• **Goal**
Can you rescale everything from the line containing "Where should I" down to the line containing "(x=468, y=565)", both included, by writing out each of those lines with its request and multiplying every coordinate in the answers by 2.5, rounded to whole numbers with halves going up? Return only those lines, and leave the pictures out.

• **Provided records**
########################################

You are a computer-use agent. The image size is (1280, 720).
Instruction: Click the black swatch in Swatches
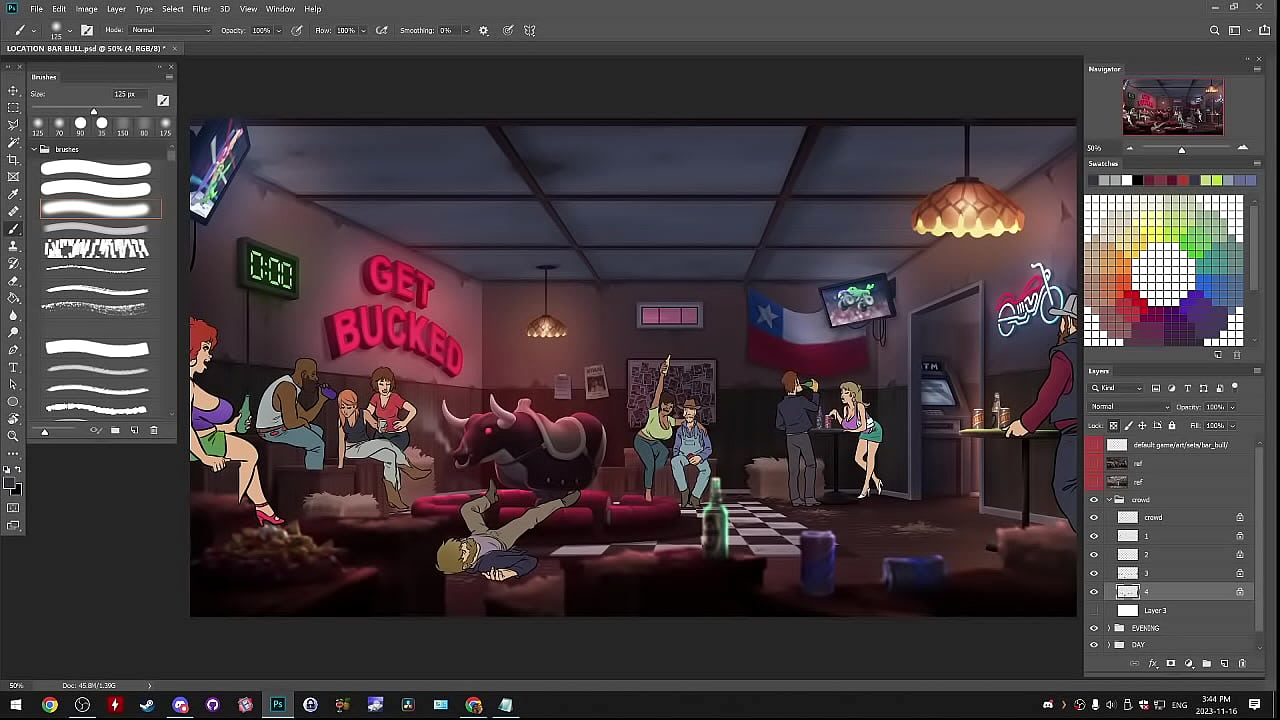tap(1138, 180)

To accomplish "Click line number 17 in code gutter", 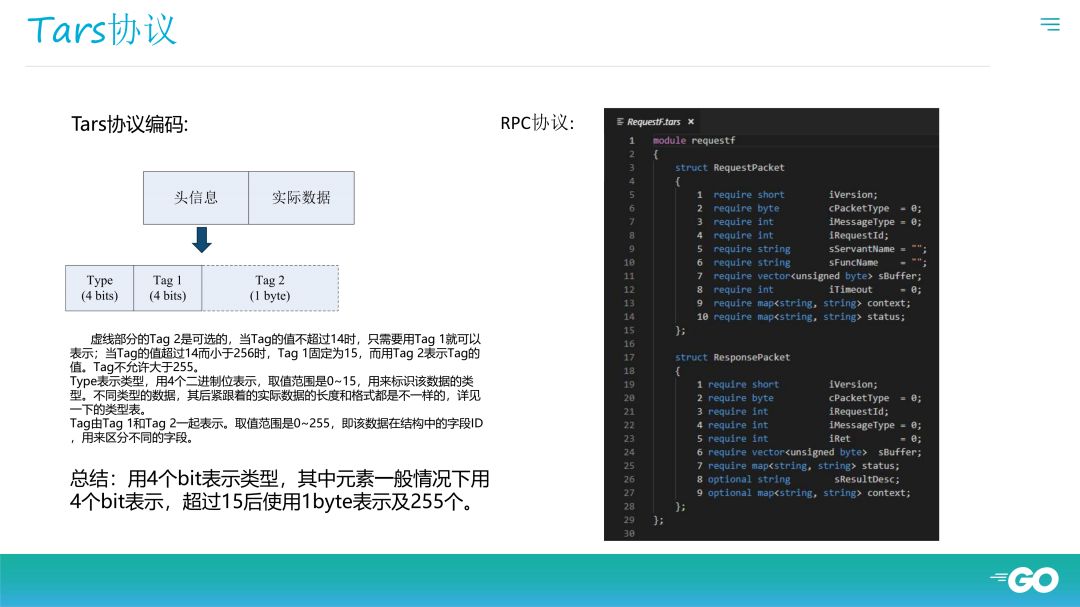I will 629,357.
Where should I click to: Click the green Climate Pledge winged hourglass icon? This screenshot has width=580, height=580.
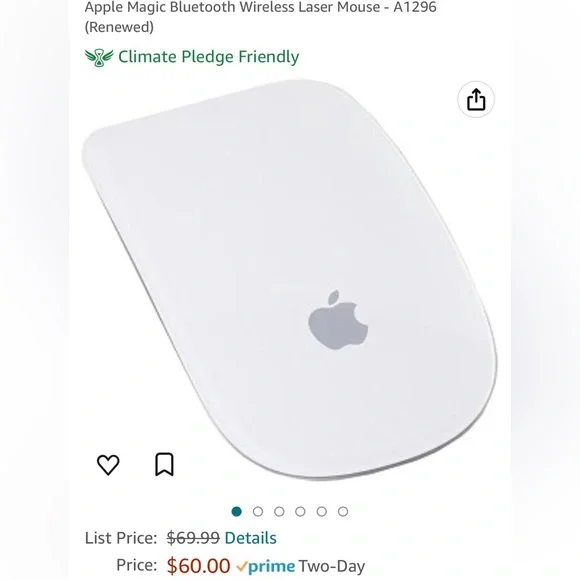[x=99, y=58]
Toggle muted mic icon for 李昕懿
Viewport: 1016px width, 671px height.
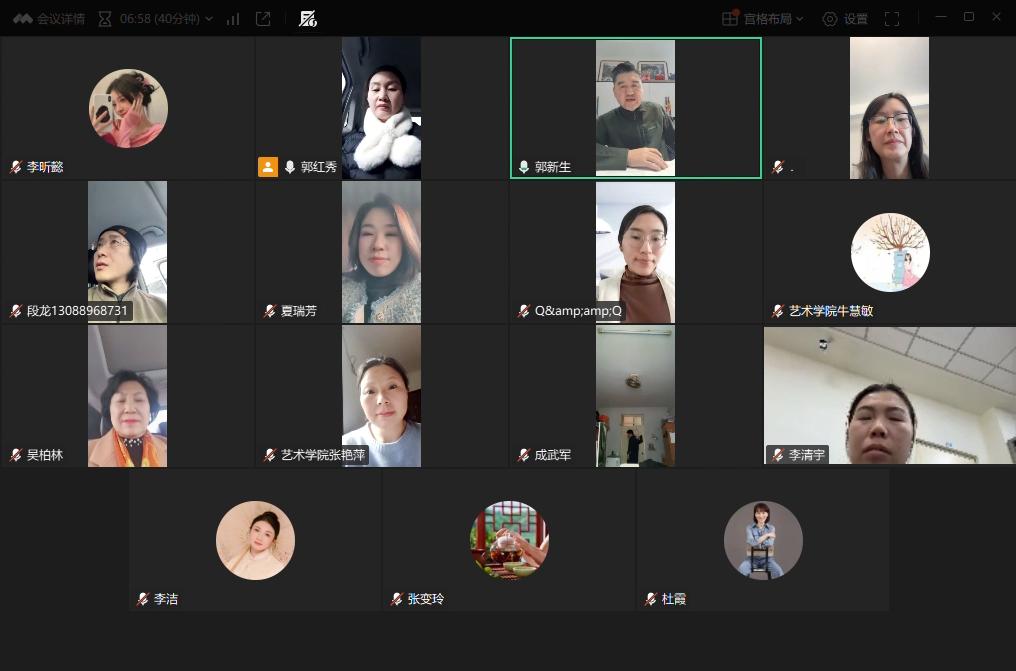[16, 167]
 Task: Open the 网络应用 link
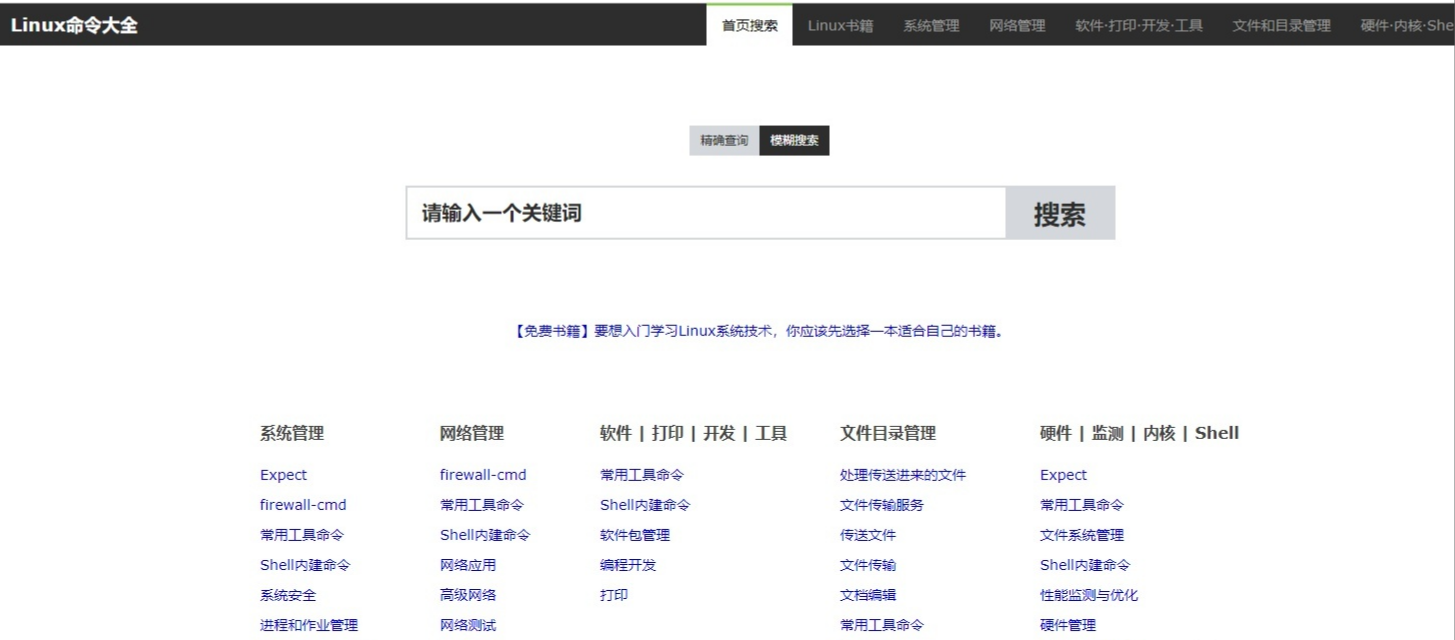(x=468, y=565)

########################################

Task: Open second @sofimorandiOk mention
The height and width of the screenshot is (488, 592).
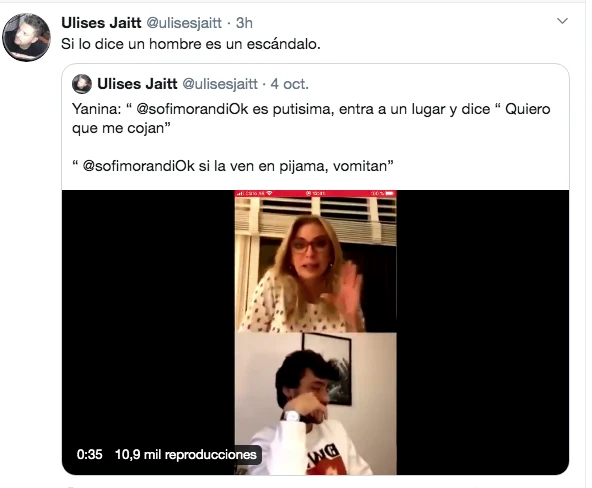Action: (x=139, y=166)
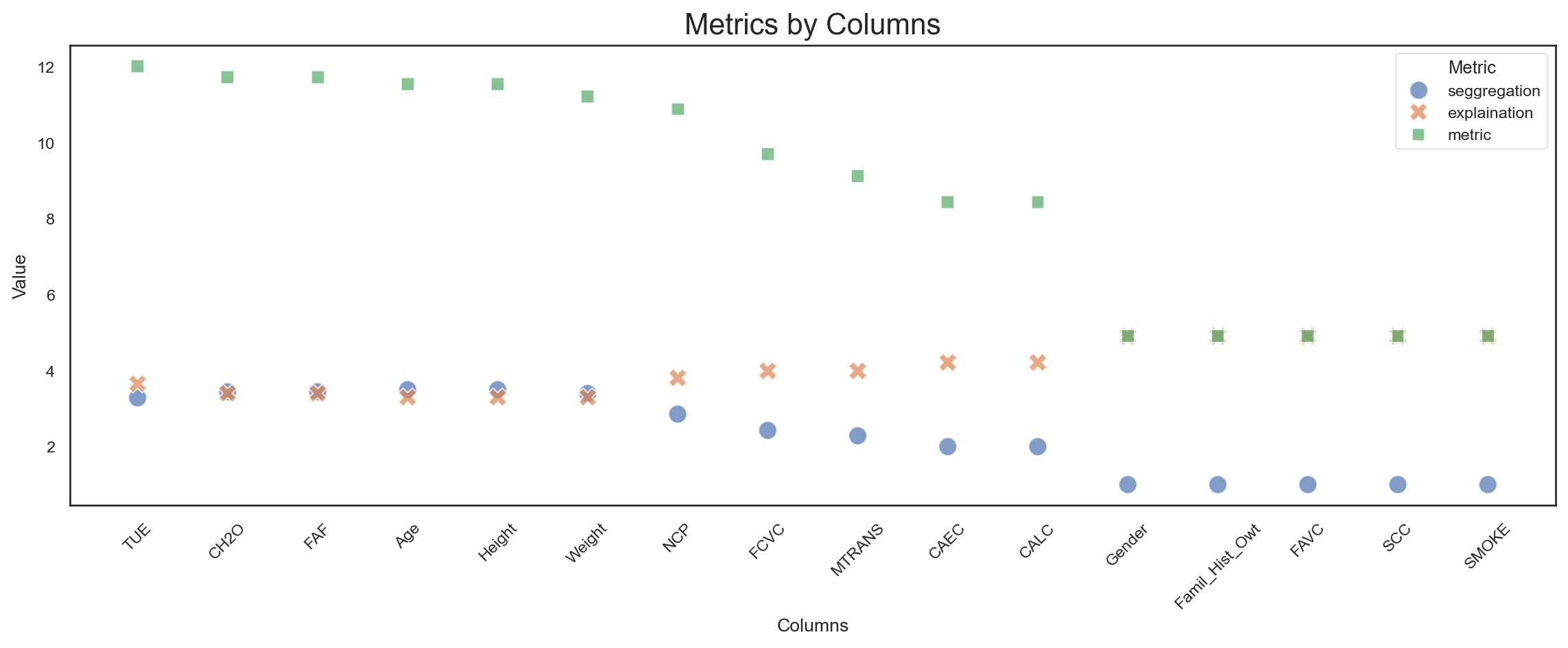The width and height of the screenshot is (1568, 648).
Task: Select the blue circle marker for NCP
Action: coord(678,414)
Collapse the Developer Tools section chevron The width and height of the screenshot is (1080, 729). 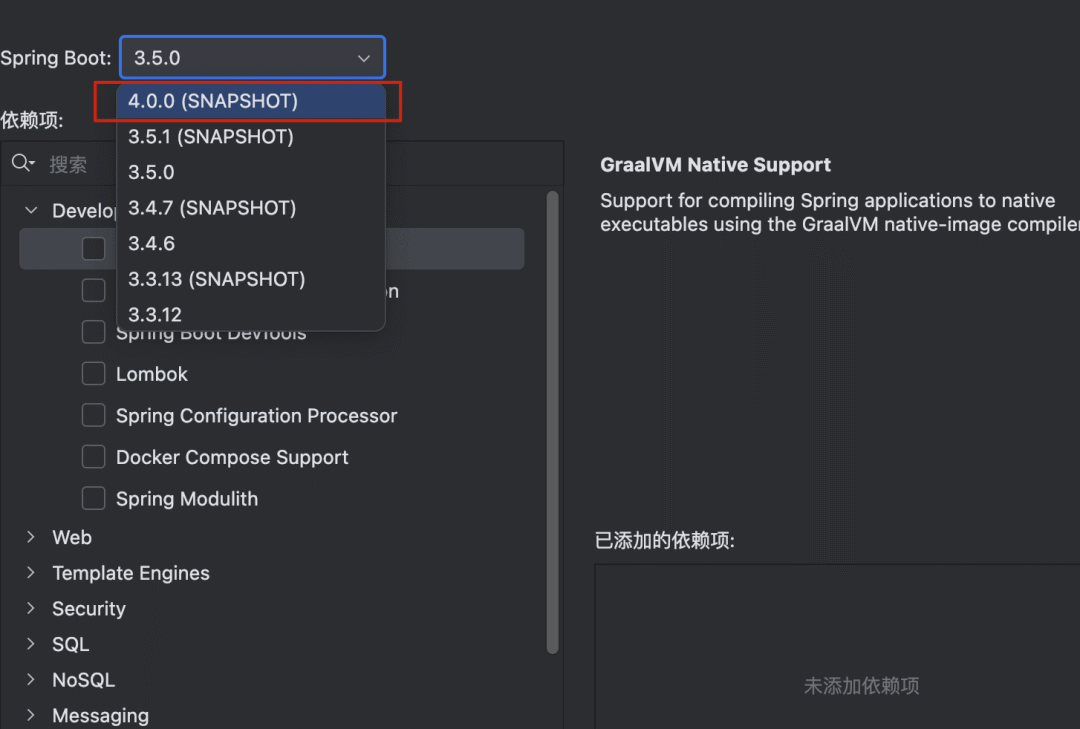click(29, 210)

########################################

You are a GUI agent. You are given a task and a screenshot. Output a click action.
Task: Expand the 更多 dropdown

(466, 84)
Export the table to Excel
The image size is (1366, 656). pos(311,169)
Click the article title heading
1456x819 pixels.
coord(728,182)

########################################

• **Response to the task**
Where should I click to: Click the green Climate Pledge winged hourglass icon? This screenshot has width=580, height=580.
[x=248, y=145]
Toggle muted mic icon for 李昕懿
Viewport: 1016px width, 671px height.
[40, 418]
 Task: Open the 网络应用 link
(x=1170, y=1413)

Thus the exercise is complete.